Submitted to: Applied Microbiology and Biotechnology
Publication Type: Peer Reviewed Journal
Publication Acceptance Date: 9/25/2012
Publication Date: 10/26/2012
Citation: Jordan, D.B., Wagschal, K.C., Grigorescu, A.A., Braker, J.D. 2013. Highly active ß-xylosidases of glycoside hydrolase family 43 operating on natural and artificial substrates. Applied Microbiology and Biotechnology. 97:4415-4428.

Interpretive Summary: Enzymatic saccharification of plant biomass is deemed the most economical route for providing fermentable sugars that can be converted to transportation fuels and other bioproducts. Given the scale of the endeavor, it behooves us to obtain the most economically efficient enzymes available. This work focuses on discovering highly active ß-xylosidases, which act in the breakdown of xylan, the second most abundant polysaccharide after cellulose in plant biomass. Among the four ß-xylosidases examined, one of them is the most active enzyme known, by a factor of two, that acts on natural substrates, xylobiose, xylotriose, and xylotetraose.

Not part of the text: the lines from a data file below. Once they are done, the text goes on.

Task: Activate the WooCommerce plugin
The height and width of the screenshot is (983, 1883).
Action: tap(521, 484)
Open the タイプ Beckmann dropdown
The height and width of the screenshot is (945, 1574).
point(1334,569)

The enzyme has good stability and protein production characteristics that should translate its activity in the bioreactor to a factor of two improvement.

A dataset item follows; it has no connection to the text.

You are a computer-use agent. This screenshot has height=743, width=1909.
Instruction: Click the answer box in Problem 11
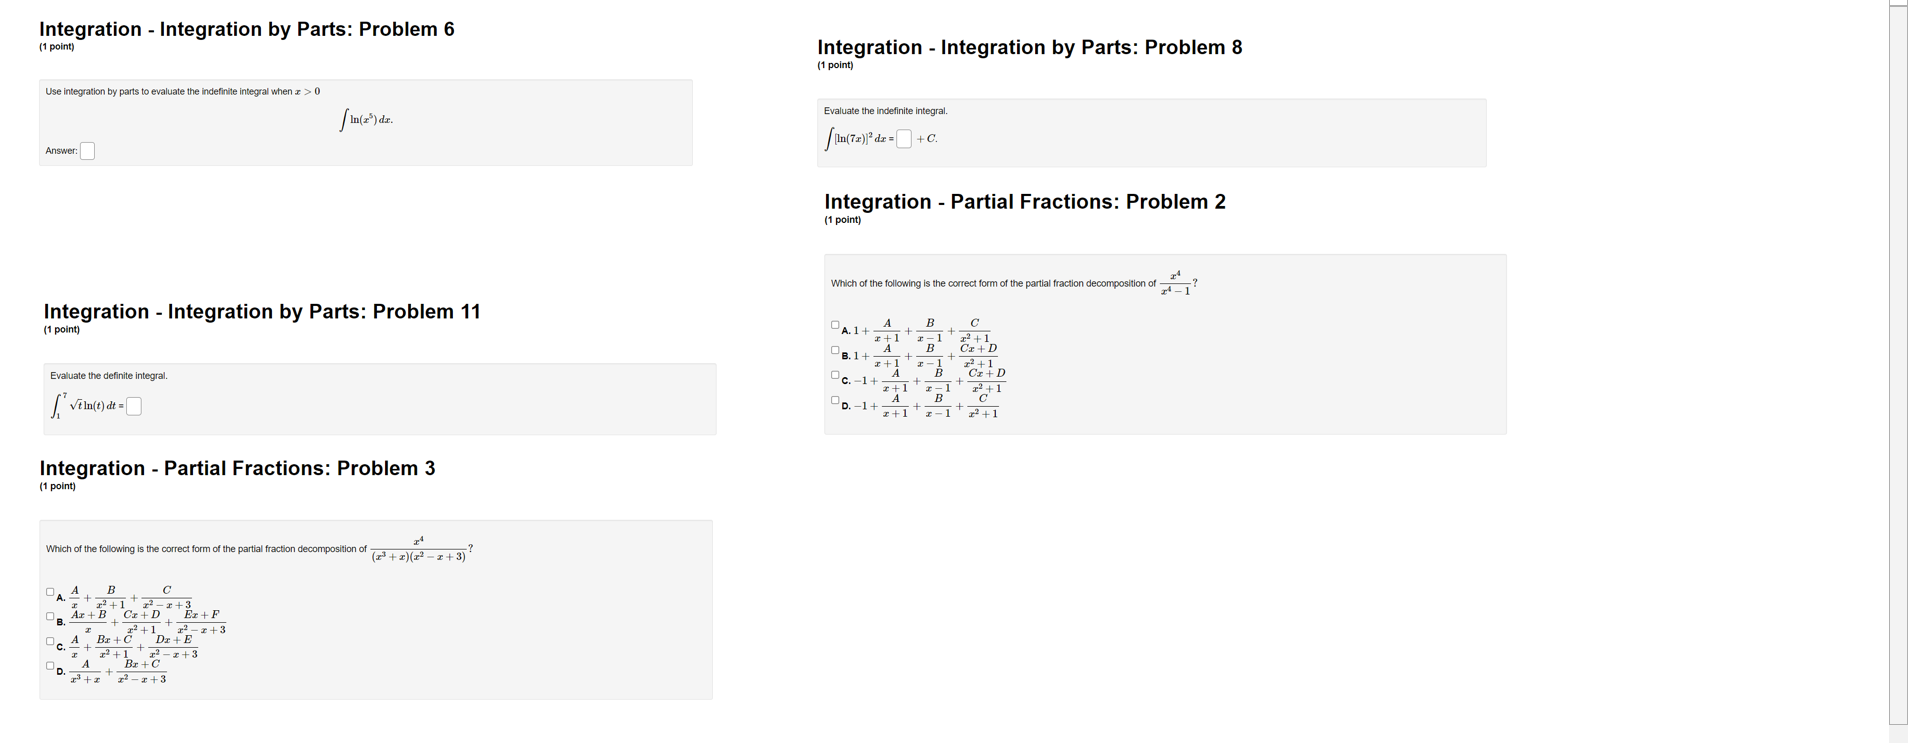[x=133, y=406]
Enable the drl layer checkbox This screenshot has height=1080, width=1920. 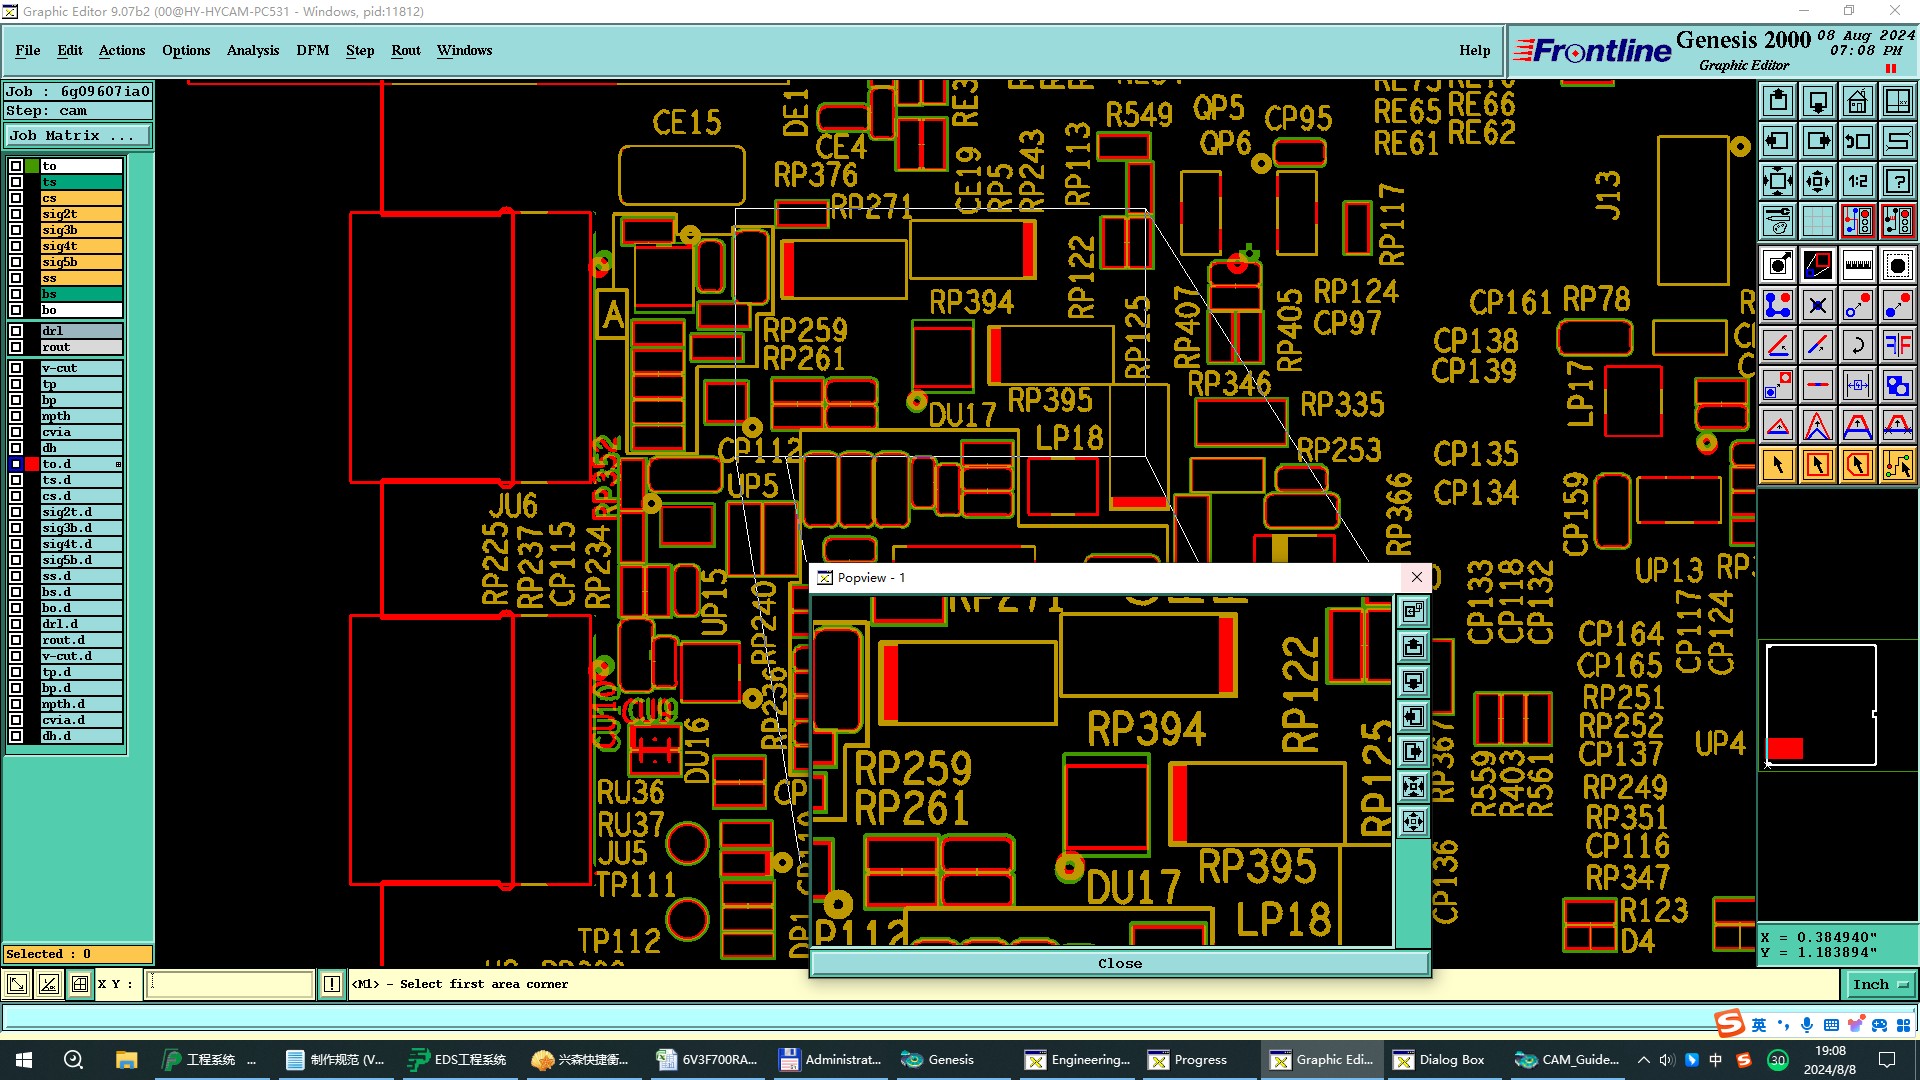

Technical Abstract: The hemicellulose xylan constitutes a major portion of plant biomass, a renewable feedstock available for conversion to biofuels and other bioproducts. ß-xylosidase operates in the deconstruction of the polysaccharide to fermentable sugars. Glycoside hydrolase family 43 has been identified as a source of highly active ß-xylosidases. Biochemical details of four GH43 ß-xylosidases are examined here. Sedimentation equilibrium experiments indicate the quaternary state of three of the enzymes are monomer, homodimer, or homotetramer. kcat and kcat/Km of the four enzymes are higher for xylobiose than for xylotriose, suggesting that the enzyme active sites comprise two subsites, as has been demonstrated by the X-ray structures of some GH43 ß-xylosidases. Ki values for D-glucose (83.3 to 357 mM) and D-xylose (15.6 to 70.0 mM) of the four enzymes are moderately high. The four enzymes display good temperature (Kt^0.5^ ~ 45 °C) and pH stabilities (>4.6 to <10.3). At pH 6.0 and 25 °C, the enzyme from Lactobacillus brevis ATCC 367 displays the highest reported kcat and kcat/Km on natural substrates xylobiose (407 s^-1^, 138 s^-1^mM^-1^), xylotriose (235 s^-1^, 80.8 s^-1^mM^-1^) and xylotetraose (146 s^-1^, 32.6 s^-1^mM^-1^).